プロダクトアウトが良くないのは「消費者のことを考えない」からなのですが、消費者のことを考えたプロダクトアウトがない訳ではありません。
消費者のことを考えないプロダクトアウト発想の結果として、最近目立ったのは、あの「セブンアンドアイ」の看板ではないかと思います。
IYグループ(イトーヨーカドー、セブンイレブン、デニーズなど)が看板を一斉に「セブンアンドアイ」に変更してしまいました。全く同じ形式の看板です。
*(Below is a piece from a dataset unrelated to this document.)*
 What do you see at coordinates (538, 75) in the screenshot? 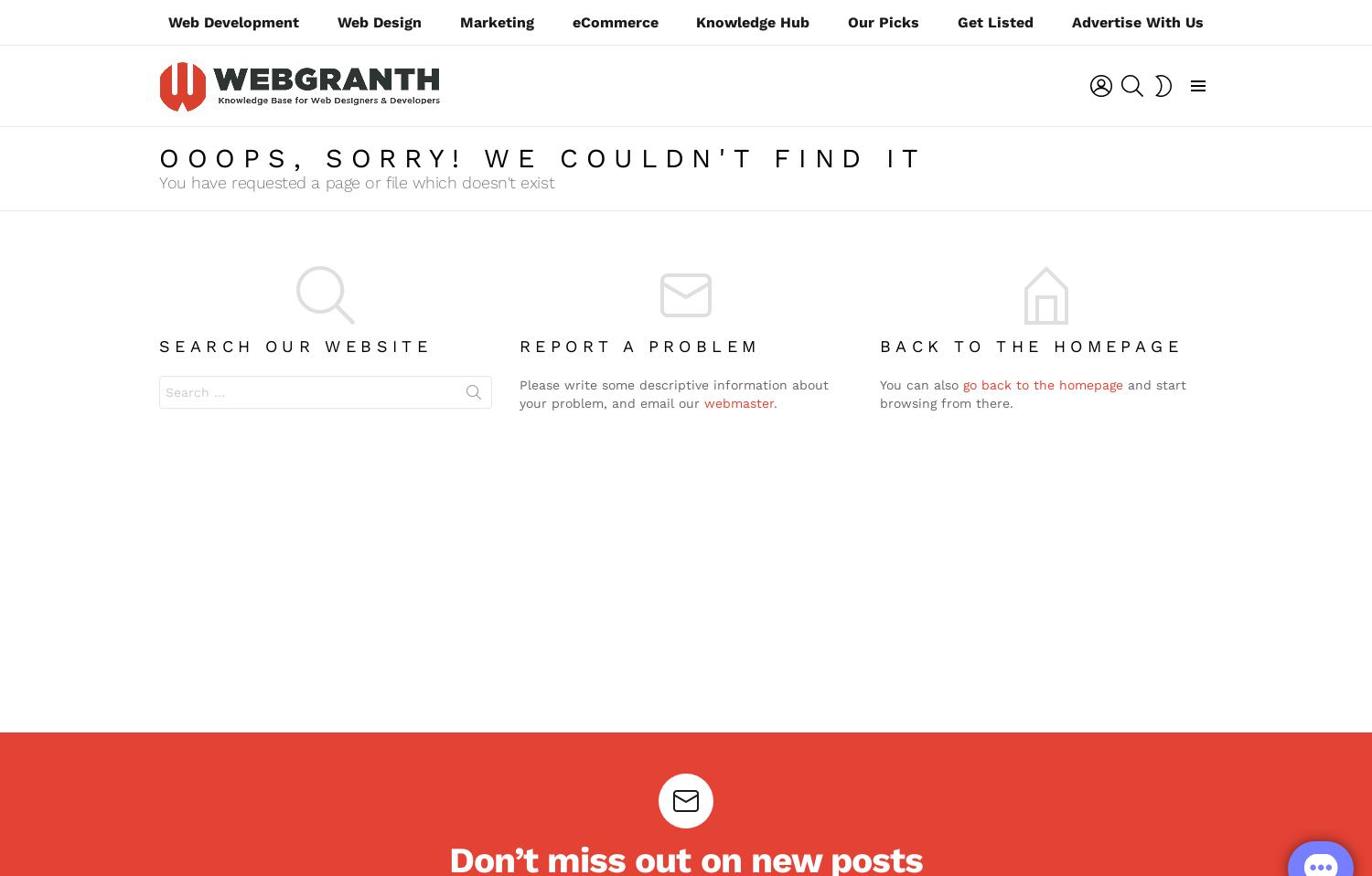
I see `'Login'` at bounding box center [538, 75].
これで私たちは、あの「セブンアンドアイ」の看板の下に「コンビニ」があるのか「ファミレス」があるのか分からなくなってしまいました。
店の看板と「道路沿いにある、広告、認知アップを目的とした看板」は違うのだと思います。
行ってみたら、違う店であっても、グループとしての来店可能性は同じ、と言うのかも知れませんが、私たちとしたら、7-11があると思って行ったら、デニーズだった、というのは、どうなのでしょうか?
こういうプロダクトアウトは良くないのかも知れませんが、一方で、皆さんの持っている資源を最大限活用して、お客様の要望にお応えしようというのは、とても良いことですし、売り上げアップに繋がるのではないかと思います。
このプロダクトアウトで気をつけなければいけないのは、「現状のお客様をターゲットだと思ってしまって、可能性の芽を摘んでしまう」ことです。今皆さんの旅館に訪れているお客様がターゲットであるとは限らないのです。今までの考え方とは一歩離れて、新しいお客様のことを考えなければなりません。
「そんな人いるの?」と思うかも知れません。でも、日本の世帯数をご存じですか?
2005年で4678万世帯です。
1万で良ければ、4678分の1、
0.02%で良いのです。それでも1年間あなたの旅館を満室にする位の規模ではないですか?
マスマーケティング(TV広告したりして、ものすごく多くの人を対象にするマーケティング)がマーケティング理論を推進してきたのですが、これからの旅館は本当に小さいマーケットを対象に勝負すべきであると思います。
小さいことは良いことです。位の気持ちで考えませんか?今までのことは「今まで通り」やりながらでも大丈夫ですから。